Unter dem Schlagwort "Havanna-Syndrom" werden gesundheitliche Beschwerden zusammengefasst, an denen seit Jahren vor allem US-Diplomaten in aller Welt erkranken. Nun legt ein Rechercheteam eine neue Spur nach Russland offen. Der Kreml reagiert und spricht von unbegründeten Anschuldigungen.

    Die bisherige US-Interessenvertretung in Havanna, die ab 20.07.2015 US-Botschaft ist, am 17.07.2015. Foto: Isaac Risco/dpa (zur Berichterstattung über die offiziellen Aufnahme der diplomatischen Beziehungen zwischen den USA und Kuba vom 19.07.2015) ++
    In der US-Botschaft in Havanna traten 2016 die ersten Fälle der später "Havanna-Syndrom" getauften Gesundheitsbeschwerden auf. Neue Recherchen führen frühere Fälle an. (picture alliance / dpa / Isaac Risco)
    Niemand habe jemals irgendwo einen überzeugenden Beweis veröffentlicht oder geäußert, sagte Kreml-Sprecher Peskow. Das "Havanna-Syndrom" werde von der Presse aufgebauscht und sei von Anfang an mit Anschuldigungen gegen Russland verbunden.
    Betroffene des Syndroms klagen über unspezifische Symptome wie Kopfschmerzen, Übelkeit, Hörverlust, Schwindel und Gedächtnisausfälle. Vereinzelt soll es zu Bewusstlosigkeit gekommen sein. Die Ursache ist unbekannt. Vermutet wurden bisher Pestizide oder mysteriöse Mikrowellen- und Schallwaffen.

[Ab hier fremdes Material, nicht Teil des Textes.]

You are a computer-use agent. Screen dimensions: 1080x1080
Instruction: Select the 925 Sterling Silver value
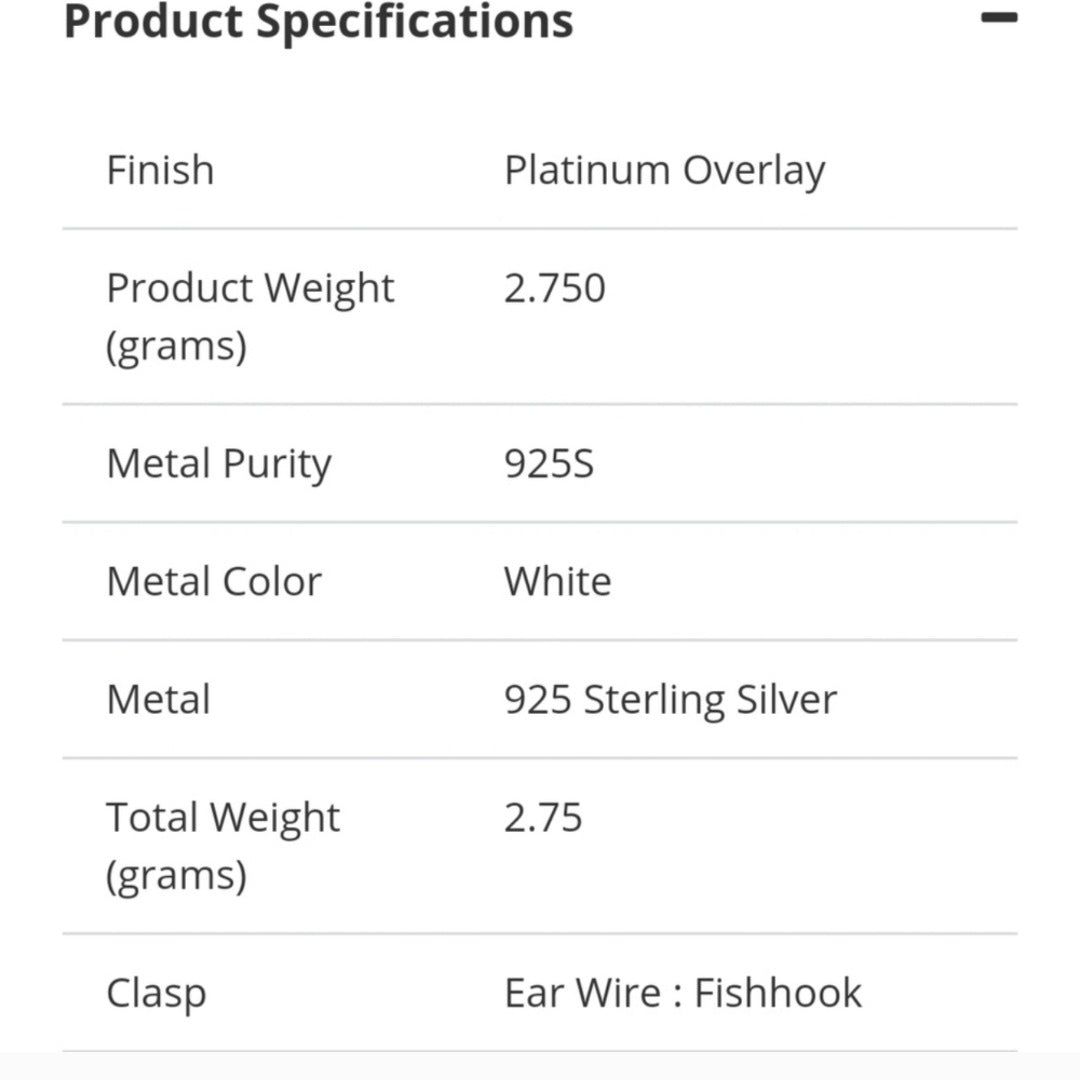pyautogui.click(x=671, y=698)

    "Nicht tödliche akustische Waffe"?

    Den Berichten zufolge soll eine Einheit des russischen Militärnachrichtendienstes GRU hinter dem Phänomen stehen. Sie soll eng mit einer Gegenspionage-Einheit des Geheimdienstes FSB zusammengearbeitet haben, schreibt der Spiegel. Mitglieder der Geheimdiensteinheit hätten Prämien für die Entwicklung "nicht tödlicher akustischer Waffen" erhalten.
    Die US-Geheimdienste allerdings erklärten es im März 2023 für "sehr unwahrscheinlich", dass eine ausländische Macht oder eine Waffe die Ursache für die Vorfälle sei. Ein Sprecher des US-Außenministeriums wollte sich zu den neuen Vorwürfen nicht äußern, verwies aber auf die damalige Stellungnahme.
    Das Pentagon bestätigte als Reaktion auf die Recherchen zudem einen weiteren Fall des "Havanna Syndroms": Ein Mitarbeiter des Verteidigungsministeriums habe im vergangenen Jahr entsprechende Beschwerden gehabt - und zwar auf dem NATO-Gipfeltreffen im litauischen Vilnius.

    Medien sprechen mit Betroffenen und werten Daten aus

    Ein Rechercheverbund hat nach eigenen Angaben jahrelang dazu recherchiert. Beteiligt waren "Der Spiegel", ebenso die auf Russland spezialisierte Investigativplattform "Insider" mit Sitz im lettischen Riga und ein Investigativformat des US-Senders CBS. Die Medien sprachen mit Betroffenen, identifizierten angebliche Täter und zeichneten unter anderem deren Reise-Routen nach, die Übereinstimmungen mit den Orten zeigen sollen, wo Fälle auftraten.
    Das Syndrom soll erstmals 2016 im Umfeld der US-Botschaft auf Kuba aufgetaucht sein, deshalb der Verweis im Namen auf die kubanische Hauptstadt Havanna. Die neuen Recherchen führen Fälle schon 2014 an - und zwar in Frankfurt am Main. Damals soll ein Mitarbeiter des US-Konsulats aufgrund eines "starken Energiestrahls" das Bewusstsein verloren haben.